14 October 2022: Tedder - C

Questions from core participants:

On his Lancet article about haemophilia patients who had tested positive for HTLV-III and whether the information was fed back to the supplying Haemophilia Centres (and the patients); he said it would be dreadful if had not been fed back to the Centres who in effect owned the information from which the study was based. He would also expect and hope that the information was also fed back to the patients. It could not be done by his team, but the Centres since the information also belonged to the patients. (This writer would normally have assumed there was a specific protocol to pass on information to patients which was discovered through research, not least when it included the fact of the patient having a serious life-limiting viral infection which could be passed on to others. However, such an otherwise normal, fair, and logical assumption is tainted by knowledge of systemic non-disclosure arising from the Inquiry, time and time again.)

On Hepatitis B and its prevalence during key dates; he said he did not know, but thought it was low.

On the concept of “know your donor” and effective exclusion criteria for those potential donors who posed a significant risk; he quickly listed a couple of ways.

On Treloar College, and if he was involved with that infection situation in the way he was with the Edinburgh cohort; he said he had no recollection of having done that.

On the evaluation of screening tests and if haemophiliacs blood was involved in that; he said he could not say.

On the actual long-term sustainability of a HCV “sustained viral response” (effectively told they had “cleared the virus”) after cancer treatment; he said that if the SVR equates to virus clearance from the liver then it should not be possible for it to reactivate. However, if the SVR is sustaining a period of suppression of detectable viraemia with the assumption being that the patient is then cured of the infection then that infection could re-establish if the patient host is subjected to immuno-suppression. He said you can think you have gotten rid of a virus infection, but later something is done to them and if there is any residual virus, it may reactivate. On the whole if it is said somebody is cured, then the assumption, or belief is that there is no virus left so it would not re-activate. (This writer, for one, was not completely reassured by this response.)

The Chair had one topic to explore, that of surrogate testing. He asked a few preliminary questions for context and clarity, which led to a dialogue involving hypothetical scenarios to get into the detail and underlying rationale for testing and using test results. It is clearly not an exacting science. Maybe that is why so many doctors are still “practicing” (… on their patients).

Counsel gave a clarification on an earlier reference to the current blood supply issues in the media. It was explained how it was not down to a lack of donors, but to staff shortages. However, this did not quench the admirable free-will response of more people turning up to donate blood.
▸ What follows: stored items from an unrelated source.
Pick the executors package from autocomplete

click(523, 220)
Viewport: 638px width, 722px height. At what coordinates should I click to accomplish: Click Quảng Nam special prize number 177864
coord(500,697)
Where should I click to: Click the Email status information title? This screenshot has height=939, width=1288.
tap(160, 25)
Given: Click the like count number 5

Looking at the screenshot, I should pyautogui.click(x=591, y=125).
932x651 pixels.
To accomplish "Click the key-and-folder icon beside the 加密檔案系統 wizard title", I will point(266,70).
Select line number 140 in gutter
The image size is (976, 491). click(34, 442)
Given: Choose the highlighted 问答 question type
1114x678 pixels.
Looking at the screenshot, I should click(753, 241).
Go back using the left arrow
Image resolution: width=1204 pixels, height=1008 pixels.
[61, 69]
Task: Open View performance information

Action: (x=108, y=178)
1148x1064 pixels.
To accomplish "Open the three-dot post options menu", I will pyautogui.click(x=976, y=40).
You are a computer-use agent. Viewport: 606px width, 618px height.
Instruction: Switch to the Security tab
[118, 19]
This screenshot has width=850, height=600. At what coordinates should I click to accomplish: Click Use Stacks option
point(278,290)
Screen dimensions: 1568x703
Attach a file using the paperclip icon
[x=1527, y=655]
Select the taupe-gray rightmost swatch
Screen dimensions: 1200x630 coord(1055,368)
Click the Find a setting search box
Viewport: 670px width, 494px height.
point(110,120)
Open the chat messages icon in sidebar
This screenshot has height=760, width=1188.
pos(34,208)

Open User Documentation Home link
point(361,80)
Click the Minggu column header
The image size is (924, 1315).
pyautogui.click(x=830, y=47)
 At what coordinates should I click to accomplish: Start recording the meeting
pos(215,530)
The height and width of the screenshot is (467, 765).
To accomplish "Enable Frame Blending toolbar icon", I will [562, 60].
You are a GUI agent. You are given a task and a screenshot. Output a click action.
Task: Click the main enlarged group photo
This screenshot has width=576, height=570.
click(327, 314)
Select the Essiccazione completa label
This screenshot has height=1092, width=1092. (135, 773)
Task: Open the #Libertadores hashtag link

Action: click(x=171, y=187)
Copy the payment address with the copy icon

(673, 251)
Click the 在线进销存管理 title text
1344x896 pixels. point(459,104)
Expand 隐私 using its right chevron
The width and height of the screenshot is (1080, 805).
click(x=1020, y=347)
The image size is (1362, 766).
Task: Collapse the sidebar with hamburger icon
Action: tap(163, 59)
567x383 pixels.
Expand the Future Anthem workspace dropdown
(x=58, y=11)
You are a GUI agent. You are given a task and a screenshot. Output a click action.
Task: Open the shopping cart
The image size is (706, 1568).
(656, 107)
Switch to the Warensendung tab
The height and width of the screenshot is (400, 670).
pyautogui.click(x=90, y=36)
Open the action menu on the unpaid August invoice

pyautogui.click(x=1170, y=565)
The witness wanted to point out that he was not just a virologist, but he had a deep sadness over how “well-meaning” treatments had led to such terrible harms to people some who were in attendance and many more beyond. He hoped such a thing would not happen again, though he referenced the Covid situation as an indicator that more work was required.

The Chair noted how the witnesses’ last comment was a matter for a different Public Inquiry. He also recognised the latter-day learning from Prof Tedder that it might have been useful for expert witnesses to have access to a whiteboard while giving their evidence. He thanked the witness for his help with understanding the complex information about viruses.

Counsel then made an announcement about the forthcoming November oral hearings.

It might have seemed like the heat was off for a few weeks, but with the prospect of final submissions there will be certain infected and affected souls with the campaigner or patient representative label firmly stuck to their chest who will not yet be in the running for respite. Any recovery from so-called Inquiry fatigue for them/us will have to wait a bit longer.